Under the three-year pilot programme to run from 2005 to 2007, the 100 biggest Irish companies will be able to produce 22.5 million tonnes of CO2 without suffering penalty - 0.2m tonnes more than they do currently.
Major companies, including the ESB, Cement Roadstone and Aughinish Alumina, are affected by the decision.
Faced with strong pressure from major industries, the Minister has ruled that the companies should get licences to cover "an estimated 96 per cent to 98 per cent" of their expected emissions between 2005 and 2007.
Pleasantly surprised by the decision last night, one industry figure who has closely watched the preparation of the decision told The Irish Times: "It's business as usual."
The issue has led to some reported tensions between the Minister for the Environment and the Tánaiste and Minister for Enterprise, Trade and Employment, Ms Harney, who strongly pushed industry's case.
The Industrial Development Authority welcomed the move. "We have enough issues at the moment affecting our competitiveness without creating any more of them," its spokesman, Mr Colm Donlon, said.
The Environmental Protection Agency is now to divide the emission allowances between the 100 firms, though Mr Cullen said there will have to be "a necessary balance" between environmental needs and "continued economic growth".
"I will, in transmitting the Government's decision to the EPA, be placing a high emphasis on the need to protect the competitiveness of sectors exposed to global competition," the Minister said in a statement.

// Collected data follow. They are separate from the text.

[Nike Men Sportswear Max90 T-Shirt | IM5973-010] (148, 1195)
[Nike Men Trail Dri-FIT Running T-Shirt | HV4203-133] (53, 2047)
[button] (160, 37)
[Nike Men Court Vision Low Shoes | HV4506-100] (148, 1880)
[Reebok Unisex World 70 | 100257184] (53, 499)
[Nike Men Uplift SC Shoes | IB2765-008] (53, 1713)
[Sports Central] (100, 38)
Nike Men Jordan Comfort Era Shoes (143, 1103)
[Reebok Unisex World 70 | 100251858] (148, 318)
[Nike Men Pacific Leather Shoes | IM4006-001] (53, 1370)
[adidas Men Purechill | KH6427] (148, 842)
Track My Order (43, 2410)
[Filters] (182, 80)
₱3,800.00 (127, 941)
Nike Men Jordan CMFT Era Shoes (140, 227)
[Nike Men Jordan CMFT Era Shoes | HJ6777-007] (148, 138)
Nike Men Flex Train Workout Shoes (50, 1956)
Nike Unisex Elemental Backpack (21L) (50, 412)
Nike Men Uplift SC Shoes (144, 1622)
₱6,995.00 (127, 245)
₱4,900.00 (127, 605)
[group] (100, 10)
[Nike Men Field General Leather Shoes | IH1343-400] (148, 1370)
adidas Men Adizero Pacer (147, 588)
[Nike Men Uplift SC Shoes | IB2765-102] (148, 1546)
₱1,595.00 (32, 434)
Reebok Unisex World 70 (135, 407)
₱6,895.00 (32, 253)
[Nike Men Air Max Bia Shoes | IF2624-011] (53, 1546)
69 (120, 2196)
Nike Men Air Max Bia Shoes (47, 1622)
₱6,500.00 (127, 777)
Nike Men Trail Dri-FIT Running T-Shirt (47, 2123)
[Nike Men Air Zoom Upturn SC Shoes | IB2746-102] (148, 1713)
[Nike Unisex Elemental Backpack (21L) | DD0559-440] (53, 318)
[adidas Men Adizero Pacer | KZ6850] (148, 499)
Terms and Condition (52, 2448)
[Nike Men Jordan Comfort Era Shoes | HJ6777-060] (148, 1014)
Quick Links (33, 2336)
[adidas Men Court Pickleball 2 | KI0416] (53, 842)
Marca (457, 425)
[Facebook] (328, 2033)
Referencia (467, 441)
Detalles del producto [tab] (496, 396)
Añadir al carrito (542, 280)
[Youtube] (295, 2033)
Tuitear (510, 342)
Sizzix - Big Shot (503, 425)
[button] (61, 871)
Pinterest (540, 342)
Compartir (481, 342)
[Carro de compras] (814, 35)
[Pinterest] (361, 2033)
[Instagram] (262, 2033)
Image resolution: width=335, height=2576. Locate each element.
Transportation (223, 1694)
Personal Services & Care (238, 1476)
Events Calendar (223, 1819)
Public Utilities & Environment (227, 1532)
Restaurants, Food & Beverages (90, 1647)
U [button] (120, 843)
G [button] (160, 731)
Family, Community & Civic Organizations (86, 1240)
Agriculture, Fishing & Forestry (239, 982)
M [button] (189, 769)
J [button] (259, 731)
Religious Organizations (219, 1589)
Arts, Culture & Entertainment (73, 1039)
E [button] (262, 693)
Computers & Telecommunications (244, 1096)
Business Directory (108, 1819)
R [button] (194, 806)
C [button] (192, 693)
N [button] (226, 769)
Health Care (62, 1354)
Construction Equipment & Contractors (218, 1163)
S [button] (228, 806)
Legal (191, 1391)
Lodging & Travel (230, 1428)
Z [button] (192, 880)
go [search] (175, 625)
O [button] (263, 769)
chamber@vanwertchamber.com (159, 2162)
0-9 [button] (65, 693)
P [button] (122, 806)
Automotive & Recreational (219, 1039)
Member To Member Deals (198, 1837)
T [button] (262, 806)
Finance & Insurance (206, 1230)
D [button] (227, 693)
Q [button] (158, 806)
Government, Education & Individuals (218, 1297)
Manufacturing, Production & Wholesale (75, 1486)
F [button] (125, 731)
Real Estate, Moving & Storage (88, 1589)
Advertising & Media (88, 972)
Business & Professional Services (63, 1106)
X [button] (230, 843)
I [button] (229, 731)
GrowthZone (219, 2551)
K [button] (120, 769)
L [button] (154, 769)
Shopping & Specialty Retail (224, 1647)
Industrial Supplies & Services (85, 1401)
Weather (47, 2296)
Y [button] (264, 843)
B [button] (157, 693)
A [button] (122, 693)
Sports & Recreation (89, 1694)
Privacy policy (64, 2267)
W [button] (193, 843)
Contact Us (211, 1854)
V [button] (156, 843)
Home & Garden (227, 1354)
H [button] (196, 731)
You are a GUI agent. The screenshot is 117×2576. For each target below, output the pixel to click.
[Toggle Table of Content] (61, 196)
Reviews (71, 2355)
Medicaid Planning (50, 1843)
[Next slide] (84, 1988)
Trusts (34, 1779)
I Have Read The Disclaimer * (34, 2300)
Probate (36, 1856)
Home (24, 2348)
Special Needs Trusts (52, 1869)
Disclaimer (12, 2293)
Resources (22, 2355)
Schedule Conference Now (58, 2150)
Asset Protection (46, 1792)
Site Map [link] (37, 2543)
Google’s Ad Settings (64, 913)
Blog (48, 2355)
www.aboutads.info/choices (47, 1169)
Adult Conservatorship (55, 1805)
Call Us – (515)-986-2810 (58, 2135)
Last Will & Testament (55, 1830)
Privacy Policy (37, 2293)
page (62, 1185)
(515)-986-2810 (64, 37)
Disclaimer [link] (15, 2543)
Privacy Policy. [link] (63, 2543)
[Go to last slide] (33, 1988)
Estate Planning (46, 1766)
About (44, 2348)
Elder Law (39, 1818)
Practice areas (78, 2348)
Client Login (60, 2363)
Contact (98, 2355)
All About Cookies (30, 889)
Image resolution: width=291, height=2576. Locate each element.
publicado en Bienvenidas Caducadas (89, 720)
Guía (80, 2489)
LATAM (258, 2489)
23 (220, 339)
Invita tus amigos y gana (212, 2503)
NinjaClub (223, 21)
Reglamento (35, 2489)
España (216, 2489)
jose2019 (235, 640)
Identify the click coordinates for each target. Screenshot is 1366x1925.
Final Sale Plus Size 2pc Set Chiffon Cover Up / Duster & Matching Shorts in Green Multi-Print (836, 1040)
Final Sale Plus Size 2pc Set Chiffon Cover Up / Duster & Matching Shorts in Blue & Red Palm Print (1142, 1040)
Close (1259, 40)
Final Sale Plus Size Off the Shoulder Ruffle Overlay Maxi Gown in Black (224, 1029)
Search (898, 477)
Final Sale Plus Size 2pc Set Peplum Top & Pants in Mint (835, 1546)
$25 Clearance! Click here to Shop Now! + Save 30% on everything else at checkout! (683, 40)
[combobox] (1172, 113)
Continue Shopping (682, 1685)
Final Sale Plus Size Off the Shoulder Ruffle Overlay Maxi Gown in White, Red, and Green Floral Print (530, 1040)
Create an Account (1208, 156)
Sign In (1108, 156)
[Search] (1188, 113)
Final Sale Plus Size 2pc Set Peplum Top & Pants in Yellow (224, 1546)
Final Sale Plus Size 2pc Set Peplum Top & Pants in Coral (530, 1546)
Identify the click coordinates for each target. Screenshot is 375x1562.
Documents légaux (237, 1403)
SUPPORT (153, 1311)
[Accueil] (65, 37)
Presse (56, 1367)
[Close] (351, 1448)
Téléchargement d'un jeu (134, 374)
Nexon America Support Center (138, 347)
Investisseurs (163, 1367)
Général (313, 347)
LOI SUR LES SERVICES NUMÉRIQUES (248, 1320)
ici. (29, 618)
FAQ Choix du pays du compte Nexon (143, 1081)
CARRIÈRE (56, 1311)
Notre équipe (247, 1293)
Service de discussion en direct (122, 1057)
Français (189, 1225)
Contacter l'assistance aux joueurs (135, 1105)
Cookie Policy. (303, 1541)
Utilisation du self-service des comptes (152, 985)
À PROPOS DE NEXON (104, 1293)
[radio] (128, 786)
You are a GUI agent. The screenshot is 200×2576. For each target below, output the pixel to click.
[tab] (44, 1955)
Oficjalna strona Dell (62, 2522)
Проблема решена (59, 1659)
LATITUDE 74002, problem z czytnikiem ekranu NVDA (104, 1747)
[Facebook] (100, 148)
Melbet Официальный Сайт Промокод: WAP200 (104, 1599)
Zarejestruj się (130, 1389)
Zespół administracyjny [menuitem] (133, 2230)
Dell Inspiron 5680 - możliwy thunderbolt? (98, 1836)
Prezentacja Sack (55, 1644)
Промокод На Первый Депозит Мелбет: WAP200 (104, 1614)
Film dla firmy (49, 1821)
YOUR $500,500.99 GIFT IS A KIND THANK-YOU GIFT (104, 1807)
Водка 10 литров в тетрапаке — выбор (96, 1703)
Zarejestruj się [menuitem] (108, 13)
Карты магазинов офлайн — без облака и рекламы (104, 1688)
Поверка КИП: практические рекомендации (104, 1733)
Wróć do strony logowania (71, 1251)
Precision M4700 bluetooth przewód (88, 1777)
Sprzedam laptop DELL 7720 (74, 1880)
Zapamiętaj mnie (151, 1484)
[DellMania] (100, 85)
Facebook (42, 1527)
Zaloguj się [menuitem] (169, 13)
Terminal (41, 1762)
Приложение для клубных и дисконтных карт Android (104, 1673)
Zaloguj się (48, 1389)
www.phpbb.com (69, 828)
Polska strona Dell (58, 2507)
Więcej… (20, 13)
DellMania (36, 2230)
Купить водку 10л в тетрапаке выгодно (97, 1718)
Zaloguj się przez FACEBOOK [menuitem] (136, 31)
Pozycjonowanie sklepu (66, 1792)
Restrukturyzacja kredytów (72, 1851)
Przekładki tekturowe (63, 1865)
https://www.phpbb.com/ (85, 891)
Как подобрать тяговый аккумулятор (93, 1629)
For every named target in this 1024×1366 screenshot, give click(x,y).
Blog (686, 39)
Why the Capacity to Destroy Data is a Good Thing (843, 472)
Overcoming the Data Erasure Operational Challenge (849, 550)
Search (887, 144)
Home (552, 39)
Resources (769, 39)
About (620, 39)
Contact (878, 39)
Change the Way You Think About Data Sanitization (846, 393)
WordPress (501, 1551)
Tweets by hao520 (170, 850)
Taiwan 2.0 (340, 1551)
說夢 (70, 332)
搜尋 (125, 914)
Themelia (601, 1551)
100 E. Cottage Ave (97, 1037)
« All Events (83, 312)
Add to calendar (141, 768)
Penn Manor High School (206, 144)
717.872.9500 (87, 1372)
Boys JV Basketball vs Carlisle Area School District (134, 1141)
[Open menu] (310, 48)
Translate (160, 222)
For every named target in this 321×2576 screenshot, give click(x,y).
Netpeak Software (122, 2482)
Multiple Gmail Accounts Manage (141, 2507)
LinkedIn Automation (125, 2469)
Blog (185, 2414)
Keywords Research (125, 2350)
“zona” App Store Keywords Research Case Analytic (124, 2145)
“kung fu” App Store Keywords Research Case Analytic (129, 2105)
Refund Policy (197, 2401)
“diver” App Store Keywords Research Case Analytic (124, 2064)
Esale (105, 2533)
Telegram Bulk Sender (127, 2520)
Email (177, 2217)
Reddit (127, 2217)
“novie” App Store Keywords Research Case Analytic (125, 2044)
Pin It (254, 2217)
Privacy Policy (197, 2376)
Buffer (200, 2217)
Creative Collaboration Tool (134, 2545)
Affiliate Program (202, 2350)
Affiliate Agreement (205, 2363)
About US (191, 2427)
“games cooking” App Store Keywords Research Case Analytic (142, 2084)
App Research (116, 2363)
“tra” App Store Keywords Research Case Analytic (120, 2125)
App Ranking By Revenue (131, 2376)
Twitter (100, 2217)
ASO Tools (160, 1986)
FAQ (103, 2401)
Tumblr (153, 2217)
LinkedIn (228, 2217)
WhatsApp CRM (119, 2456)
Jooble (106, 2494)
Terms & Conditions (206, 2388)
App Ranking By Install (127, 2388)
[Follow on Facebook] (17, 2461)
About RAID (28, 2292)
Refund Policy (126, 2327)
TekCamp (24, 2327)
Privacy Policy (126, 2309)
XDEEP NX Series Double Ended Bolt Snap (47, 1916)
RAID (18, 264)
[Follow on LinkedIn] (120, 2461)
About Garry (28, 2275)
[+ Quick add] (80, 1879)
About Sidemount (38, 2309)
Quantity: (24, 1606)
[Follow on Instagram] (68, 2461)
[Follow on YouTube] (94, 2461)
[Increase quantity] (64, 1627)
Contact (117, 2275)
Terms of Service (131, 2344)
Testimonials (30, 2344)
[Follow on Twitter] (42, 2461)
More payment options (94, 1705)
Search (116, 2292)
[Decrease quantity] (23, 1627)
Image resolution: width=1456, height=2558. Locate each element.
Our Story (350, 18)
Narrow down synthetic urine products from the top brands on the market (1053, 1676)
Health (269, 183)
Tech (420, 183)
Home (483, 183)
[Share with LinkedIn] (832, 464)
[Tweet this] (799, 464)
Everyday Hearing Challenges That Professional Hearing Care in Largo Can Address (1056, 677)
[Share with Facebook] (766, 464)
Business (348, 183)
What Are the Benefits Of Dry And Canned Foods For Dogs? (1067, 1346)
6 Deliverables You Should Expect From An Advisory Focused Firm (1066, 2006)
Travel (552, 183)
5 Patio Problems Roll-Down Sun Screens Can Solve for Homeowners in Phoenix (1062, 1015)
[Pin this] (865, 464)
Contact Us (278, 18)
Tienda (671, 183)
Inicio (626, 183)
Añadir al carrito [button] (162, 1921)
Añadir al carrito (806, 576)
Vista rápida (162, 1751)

Industry is currently responsible for producing one-third of all of the Republic's emissions of carbon dioxide - the principal gas responsible for global warming.
The decision not to impose cuts on industry raises the possibility that individual consumers could end up paying significant carbon taxes once they are introduced in the 2005 Budget if national CO2 emissions continue to rise.
However, industry will still face heavy costs to halt the rise in its production of CO2, since Irish industry is unlikely to be allowed to produce more than 22 million tonnes a year between 2008 and 2012.
The Minister's decision was eased by the closure of Irish Steel, Irish Fertiliser Industries and Irish Glass Bottle - which together produced 10 per cent of all industrial CO2 emissions.
Under emissions trading, companies are encouraged to cut their production of CO2 below their licence limits, since they can then sell on spare capacity.